#### [SELECTED EXCERPT]
=== Begin Enclosure ===

Sep 20, 200610:29 AMThe Life
Trek from PS to... classic architecture
Sep 20, 2006 - 10:29 AMWhen work began on the Parthenon in 447 BC, the Athenian Empire was at the height of its power. Do you remember "Doric," "Ionic" and "Corinthian"?!
During the days of the Roman Empire, the Coliseum of Rome was called the Flavian Amphitheatre (after the emperor dynasty that built it, starting in 72 AD). Eventually, people simply nicknamed it the Coliseum, which derives from a Roman word meaning "gigantic."
Emperor Shah Jahan commissioned the construction of the Taj Mahal as a mausoleum for his favorite wife, Mumtaz Mahal. It was completed in 22 years (1631-1653) by a workforce of 22,000.
From 1541 to 1686, Budapest was occupied by the Ottoman Empire. As a result, this Hungarian city contains some of the world's finest Turkish baths. For example, the Széchenyi Bath complex is the largest medicinal bath in Europe. Set amidst the tranquil surroundings of the Városliget (City Park), this bath is housed in a grand old building to which Budapest families flock during the summer. The outdoor pool is extremely convivial: old-timers play chess on floating boards while everyone else just lazes around.
Moscow's Kremlin is a historic fortified complex at the very heart of the city, overlooking the Moskva River to the south and Red Square to the east. It is the best known of the kremlins (Russian citadels) and includes four palaces, four cathedrals, and the enclosing wall, with towers. The existing Kremlin walls and towers were built by Italian masters between 1485 and 1495.
Today's featured photo is the Eiffel Tower (1,056 feet high), courtesy of Google Maps. The structure was built between 1887 and 1889 as the entrance arch for a World's Fair marking the French Revolution's centennial. Originally, the tower was to stand for only 20 years, when ownership reverted from designer Gustave Eiffel to the City of Paris, which had originally planned to tear it down. Part of the contest rules for designing the tower was that it could be easily demolished. Maintenance of the tower includes applying 50/60 tons of paint every seven years to protect it from rust. Occasionally, the color of the paint is changed; on the first floor, there are interactive consoles hosting a poll to choose the color for the next session of painting.

=== End Enclosure ===

[Stored data entries]

=== Begin Enclosure ===

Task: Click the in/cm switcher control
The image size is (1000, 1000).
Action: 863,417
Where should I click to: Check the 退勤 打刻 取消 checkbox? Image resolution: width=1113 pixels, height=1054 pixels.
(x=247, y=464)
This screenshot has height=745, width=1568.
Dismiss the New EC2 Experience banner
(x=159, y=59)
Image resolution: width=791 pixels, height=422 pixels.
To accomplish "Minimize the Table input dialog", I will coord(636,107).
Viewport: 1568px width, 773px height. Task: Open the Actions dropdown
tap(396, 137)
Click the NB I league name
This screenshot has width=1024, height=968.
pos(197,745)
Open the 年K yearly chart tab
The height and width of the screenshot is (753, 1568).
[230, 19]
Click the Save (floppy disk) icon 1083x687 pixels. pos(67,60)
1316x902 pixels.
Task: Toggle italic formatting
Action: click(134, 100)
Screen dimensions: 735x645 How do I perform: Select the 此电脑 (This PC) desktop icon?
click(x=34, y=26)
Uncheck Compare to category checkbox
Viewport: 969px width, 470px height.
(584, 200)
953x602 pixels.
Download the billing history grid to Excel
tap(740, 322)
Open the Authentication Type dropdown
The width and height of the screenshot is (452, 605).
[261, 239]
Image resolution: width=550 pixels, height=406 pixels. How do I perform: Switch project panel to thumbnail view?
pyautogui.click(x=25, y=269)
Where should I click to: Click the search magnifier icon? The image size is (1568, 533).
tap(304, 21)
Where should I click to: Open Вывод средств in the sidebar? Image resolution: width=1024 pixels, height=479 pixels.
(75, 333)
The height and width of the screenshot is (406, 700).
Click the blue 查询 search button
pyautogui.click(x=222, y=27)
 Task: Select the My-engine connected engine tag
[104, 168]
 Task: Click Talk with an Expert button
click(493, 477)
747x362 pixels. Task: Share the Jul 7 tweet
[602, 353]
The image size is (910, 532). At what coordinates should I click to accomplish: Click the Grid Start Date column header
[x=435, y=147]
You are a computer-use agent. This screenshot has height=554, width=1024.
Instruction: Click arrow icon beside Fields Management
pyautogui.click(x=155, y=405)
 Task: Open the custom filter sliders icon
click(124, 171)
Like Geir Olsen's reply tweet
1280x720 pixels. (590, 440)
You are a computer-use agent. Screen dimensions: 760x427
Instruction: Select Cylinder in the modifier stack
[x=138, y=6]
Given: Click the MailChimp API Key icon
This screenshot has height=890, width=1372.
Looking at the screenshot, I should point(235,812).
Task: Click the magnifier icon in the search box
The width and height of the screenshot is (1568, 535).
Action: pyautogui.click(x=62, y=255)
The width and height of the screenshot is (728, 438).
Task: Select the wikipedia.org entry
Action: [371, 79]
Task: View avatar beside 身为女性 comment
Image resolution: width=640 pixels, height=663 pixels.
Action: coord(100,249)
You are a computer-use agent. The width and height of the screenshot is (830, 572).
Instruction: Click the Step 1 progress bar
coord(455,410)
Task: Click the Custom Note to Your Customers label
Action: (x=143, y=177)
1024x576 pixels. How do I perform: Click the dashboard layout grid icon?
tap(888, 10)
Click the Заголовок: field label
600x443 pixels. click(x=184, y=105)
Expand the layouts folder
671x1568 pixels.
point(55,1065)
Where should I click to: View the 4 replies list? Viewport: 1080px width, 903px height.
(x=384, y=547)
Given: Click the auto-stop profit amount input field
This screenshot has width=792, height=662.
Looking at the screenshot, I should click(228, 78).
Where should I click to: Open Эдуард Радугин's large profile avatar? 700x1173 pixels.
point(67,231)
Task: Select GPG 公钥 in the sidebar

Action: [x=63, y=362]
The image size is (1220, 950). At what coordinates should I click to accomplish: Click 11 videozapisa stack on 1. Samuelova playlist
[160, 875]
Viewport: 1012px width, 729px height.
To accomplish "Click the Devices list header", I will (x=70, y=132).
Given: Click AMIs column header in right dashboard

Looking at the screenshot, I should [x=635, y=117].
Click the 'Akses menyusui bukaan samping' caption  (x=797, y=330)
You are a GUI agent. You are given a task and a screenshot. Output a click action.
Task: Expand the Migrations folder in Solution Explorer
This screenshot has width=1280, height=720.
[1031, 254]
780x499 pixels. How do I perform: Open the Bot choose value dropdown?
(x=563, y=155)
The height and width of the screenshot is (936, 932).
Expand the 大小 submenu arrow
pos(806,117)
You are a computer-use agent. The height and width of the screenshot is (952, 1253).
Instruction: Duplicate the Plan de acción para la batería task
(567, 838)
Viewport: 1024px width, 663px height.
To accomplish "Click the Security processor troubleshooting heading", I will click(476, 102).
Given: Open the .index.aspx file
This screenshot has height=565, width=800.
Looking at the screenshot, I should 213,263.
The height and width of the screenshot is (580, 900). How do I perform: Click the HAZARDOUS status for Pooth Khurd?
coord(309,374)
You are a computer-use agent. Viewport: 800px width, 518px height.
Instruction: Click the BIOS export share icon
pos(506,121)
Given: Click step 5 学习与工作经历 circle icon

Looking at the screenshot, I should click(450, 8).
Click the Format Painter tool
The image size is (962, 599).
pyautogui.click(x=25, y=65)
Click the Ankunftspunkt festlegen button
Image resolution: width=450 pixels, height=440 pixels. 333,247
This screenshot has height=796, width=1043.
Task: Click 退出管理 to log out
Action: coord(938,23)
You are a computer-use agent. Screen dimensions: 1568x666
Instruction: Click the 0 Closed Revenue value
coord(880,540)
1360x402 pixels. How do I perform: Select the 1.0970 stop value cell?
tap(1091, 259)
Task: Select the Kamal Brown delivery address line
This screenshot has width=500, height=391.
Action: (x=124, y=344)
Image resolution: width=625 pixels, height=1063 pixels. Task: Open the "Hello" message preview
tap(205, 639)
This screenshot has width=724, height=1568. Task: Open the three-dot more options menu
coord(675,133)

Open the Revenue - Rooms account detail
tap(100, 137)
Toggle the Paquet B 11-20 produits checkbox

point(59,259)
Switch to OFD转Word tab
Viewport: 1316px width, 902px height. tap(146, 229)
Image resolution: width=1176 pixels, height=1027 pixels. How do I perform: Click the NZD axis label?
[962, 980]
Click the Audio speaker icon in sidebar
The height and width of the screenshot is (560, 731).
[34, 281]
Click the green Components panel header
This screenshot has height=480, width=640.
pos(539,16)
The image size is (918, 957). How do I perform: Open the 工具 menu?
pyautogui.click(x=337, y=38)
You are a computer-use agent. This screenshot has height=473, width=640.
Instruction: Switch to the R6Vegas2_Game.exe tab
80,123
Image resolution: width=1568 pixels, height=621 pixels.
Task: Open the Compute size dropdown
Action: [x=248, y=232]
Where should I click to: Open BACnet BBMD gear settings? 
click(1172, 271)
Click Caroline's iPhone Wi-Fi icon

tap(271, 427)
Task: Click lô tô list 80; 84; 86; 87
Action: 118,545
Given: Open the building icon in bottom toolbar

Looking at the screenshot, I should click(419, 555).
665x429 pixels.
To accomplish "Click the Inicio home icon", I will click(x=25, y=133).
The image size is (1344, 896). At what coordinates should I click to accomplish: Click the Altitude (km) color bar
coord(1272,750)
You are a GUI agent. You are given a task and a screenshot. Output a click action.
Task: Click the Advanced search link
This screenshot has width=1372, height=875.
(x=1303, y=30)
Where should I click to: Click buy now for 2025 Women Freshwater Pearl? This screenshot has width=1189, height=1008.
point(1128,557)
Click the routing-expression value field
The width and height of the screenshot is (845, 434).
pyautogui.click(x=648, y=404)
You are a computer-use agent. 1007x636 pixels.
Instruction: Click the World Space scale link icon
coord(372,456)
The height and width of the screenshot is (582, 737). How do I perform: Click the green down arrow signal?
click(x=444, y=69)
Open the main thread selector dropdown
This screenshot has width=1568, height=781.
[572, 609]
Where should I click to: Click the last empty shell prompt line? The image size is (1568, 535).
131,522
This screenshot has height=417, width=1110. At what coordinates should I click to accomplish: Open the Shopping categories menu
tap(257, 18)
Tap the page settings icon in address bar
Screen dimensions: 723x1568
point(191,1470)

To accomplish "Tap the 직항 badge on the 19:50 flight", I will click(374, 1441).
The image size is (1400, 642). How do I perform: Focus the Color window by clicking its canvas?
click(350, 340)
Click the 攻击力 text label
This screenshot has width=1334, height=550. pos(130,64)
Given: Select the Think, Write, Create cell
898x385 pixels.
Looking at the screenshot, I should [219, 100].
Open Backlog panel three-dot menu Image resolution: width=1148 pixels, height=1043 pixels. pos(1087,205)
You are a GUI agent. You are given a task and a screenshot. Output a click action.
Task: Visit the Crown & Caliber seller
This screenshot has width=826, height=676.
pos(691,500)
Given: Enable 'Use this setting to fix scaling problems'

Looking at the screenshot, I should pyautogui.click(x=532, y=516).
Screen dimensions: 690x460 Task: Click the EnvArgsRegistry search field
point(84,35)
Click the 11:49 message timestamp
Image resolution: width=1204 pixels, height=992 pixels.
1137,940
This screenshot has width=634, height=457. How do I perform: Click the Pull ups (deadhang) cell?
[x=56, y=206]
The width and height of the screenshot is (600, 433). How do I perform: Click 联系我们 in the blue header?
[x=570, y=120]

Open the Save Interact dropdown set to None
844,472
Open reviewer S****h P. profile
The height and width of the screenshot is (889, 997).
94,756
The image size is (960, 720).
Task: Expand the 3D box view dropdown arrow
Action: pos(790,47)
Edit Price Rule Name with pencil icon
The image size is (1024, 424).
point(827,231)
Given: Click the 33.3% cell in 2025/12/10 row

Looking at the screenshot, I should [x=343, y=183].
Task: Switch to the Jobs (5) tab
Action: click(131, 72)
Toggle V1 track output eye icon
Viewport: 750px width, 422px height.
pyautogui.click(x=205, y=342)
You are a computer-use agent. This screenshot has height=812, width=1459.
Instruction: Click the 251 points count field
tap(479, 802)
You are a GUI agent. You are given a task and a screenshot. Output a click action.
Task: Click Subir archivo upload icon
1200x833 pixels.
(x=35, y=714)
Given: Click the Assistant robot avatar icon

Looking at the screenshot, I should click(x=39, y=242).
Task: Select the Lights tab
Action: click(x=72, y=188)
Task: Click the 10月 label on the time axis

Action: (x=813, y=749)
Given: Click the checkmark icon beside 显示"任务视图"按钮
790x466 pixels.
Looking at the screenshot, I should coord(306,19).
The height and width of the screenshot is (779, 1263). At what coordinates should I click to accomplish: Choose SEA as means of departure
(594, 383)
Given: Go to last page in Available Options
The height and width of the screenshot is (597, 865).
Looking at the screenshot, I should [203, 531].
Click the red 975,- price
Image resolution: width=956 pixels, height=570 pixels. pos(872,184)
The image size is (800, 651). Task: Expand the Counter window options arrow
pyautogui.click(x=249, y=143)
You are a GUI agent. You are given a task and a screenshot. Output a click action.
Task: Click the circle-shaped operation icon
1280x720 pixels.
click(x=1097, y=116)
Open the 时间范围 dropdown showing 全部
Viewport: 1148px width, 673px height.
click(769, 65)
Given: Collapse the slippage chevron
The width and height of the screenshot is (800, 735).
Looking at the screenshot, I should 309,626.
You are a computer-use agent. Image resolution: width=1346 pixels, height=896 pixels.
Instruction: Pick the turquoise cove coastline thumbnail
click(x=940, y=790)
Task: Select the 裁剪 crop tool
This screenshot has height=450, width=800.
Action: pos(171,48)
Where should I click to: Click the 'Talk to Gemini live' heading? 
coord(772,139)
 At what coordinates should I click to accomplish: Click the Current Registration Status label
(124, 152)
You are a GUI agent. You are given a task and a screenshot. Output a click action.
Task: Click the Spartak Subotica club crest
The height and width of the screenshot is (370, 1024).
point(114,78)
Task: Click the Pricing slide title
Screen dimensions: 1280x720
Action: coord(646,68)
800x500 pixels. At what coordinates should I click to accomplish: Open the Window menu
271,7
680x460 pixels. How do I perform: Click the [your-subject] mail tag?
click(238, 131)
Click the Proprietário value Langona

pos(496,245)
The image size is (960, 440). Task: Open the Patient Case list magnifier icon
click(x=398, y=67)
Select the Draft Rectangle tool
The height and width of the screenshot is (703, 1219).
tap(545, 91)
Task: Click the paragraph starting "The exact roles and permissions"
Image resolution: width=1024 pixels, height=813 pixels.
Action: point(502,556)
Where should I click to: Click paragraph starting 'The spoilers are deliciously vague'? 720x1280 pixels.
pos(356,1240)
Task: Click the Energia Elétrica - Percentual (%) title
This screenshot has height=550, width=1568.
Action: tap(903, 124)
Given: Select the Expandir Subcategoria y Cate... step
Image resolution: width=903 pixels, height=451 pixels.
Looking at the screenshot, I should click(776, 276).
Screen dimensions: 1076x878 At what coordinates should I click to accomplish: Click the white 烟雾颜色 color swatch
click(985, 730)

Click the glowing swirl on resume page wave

=== End Enclosure ===

#### [ACTIVITY]
List every empire named in the post on classic architecture.

#### [ANSWER TO THE PROBLEM]
Athenian Empire, Roman Empire, Ottoman Empire